Inflação recua e segue dentro da meta de tolerância
As previsões indicam estabilidade para os dois anos seguintes. Para 2027, o Focus mantém há dez semanas a projeção de 3,80%; para 2028, o número permanece em 3,50%. O Conselho Monetário Nacional definiu meta central de 3% para 2025, com intervalo de 1,5 ponto percentual para cima ou para baixo. Assim, o limite máximo admissível é 4,5%.
Dados do Instituto Brasileiro de Geografia e Estatística mostram que, em dezembro, o IPCA subiu 0,33%, após avanço de 0,18% em novembro. Com esse resultado, a inflação acumulada em 2025 fechou em 4,26%, dentro da margem de tolerância estabelecida pelo governo. Entre os grupos pesquisados, apenas habitação apresentou queda (-0,33%). Transportes lideraram as altas, com variação de 0,74% e impacto de 0,15 ponto percentual, seguidos por saúde e cuidados pessoais, que avançaram 0,52% e acrescentaram 0,07 ponto percentual ao índice geral.

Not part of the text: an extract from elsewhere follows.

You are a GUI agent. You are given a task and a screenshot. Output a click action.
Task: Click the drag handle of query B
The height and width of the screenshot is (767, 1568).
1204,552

PIB, câmbio e juros mantêm trajetória prevista
As demais variáveis monitoradas pelo Boletim Focus permaneceram praticamente inalteradas. A expectativa para o Produto Interno Bruto aponta crescimento de 1,80% em 2026, mesma taxa projetada para 2027 e repetida há cinco semanas. Para 2028, a previsão é de expansão de 2%.

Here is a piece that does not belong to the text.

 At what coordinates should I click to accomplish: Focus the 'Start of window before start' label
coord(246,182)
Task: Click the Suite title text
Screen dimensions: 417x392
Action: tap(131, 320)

No câmbio, as estimativas seguem congeladas há 13 semanas: o dólar deve encerrar 2026 e 2027 cotado a R$ 5,50, passando para R$ 5,52 em 2028.
Quanto à taxa básica de juros, o relatório indica recuo gradual. O mercado projeta que a Selic, atualmente em 15% ao ano, fechará 2026 em 12,25%, cairá para 10,50% em 2027 e atingirá 9,88% em 2028. A taxa está no maior patamar desde julho de 2006, quando alcançou 15,25% ao ano. Ela havia sido reduzida para 10,5% em maio de 2024, mas voltou a subir a partir de setembro daquele ano, alcançando os 15% mantidos desde a decisão do Copom em junho de 2025.
Imagem: Últimas Notícias
Impacto da Selic sobre consumo e atividade
Conforme a prática do Banco Central, a elevação da Selic busca conter a demanda aquecida e segurar a trajetória dos preços, uma vez que juros mais altos encarecem o crédito e estimulam a poupança. Em contrapartida, custos financeiros maiores tendem a desacelerar investimentos e consumo, limitando o crescimento econômico no curto prazo.
Quando o Comitê de Política Monetária opta por reduzir a taxa, a intenção é baratear o crédito, incentivar produção e consumo e, assim, impulsionar a atividade econômica. Apesar disso, bancos ainda consideram fatores como risco de inadimplência, despesas administrativas e margens de lucro para definir as taxas cobradas aos clientes.
Leitura do mercado
A ligeira revisão para baixo da inflação de 2026 ocorre após sucessivas quedas mensais do IPCA e indica confiança dos analistas de que o índice permanecerá ancorado dentro dos limites fixados pela política monetária. A manutenção das projeções para PIB, câmbio e Selic sugere consenso em torno de uma trajetória de crescimento moderado e desinflação gradual ao longo dos próximos três anos.